Research-driven
The “reading experience” was described as a constant concern throughout Cheng’s curatorial process. “How might library collections, academic research, and literary works be presented authentically, while allowing the depth of the texts to be conveyed through artistic means?” This was the question was continually considered during the curation of the exhibition.
Within this framework, the exhibition was designed to create a space in which visitors could be immersed in stories and follow the journeys of women immigrants.


The origins of this exhibition were rooted in the research of Dr. Vivienne Poy, whose study on Chinese immigrant women was later compiled into Passage to Promised land: Voices of Chinese Immigrant Women to Canada. In this book, 28 interviews with women were edited into a collective narrative, through which the experiences of female immigrants between the 1950s and 1990s could be encountered by readers.
It has been noted that Cheng re-presented these histories by printing the original interview transcripts on drafting paper as part of her installation Read Between the Lines. Through this arrangement, visitors were invited to approach the struggles faced by women of that era by engaging directly with the precious words once spoken in oral testimony.


Read Between The Lines
Jessica Cheng, 2025
Free-motion embroidery, drafting paper,
mixed media installation
With the support and contributions of the archivist and librarian from the Richard Charles Lee Canada-Hong Kong Library, valuable archival materials were carefully displayed along the bookshelves. In this way, the exhibition was shaped not only by Cheng’s curatorial vision but also through the stewardship of those who preserved the records of lived experience.

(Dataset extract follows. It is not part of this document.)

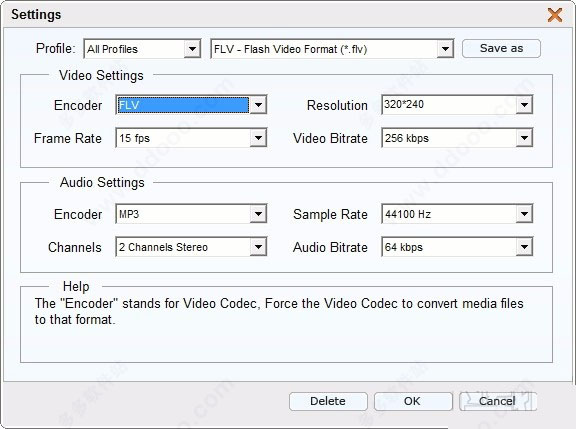The height and width of the screenshot is (429, 576).
Task: Click the Delete button
Action: pyautogui.click(x=328, y=401)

Over the years, Cheng’s practice has been characterised by a sustained engagement with the deconstruction of texts, the reimagining of their presentation, and the transformation of reading into an embodied encounter. The works on view were intended not merely as vehicles of knowledge-sharing but as invitations into narrative worlds.
It was hoped that visitors would experience the stories not as distant documents, but as voices that could be entered, inhabited, and felt on a personal and unique level.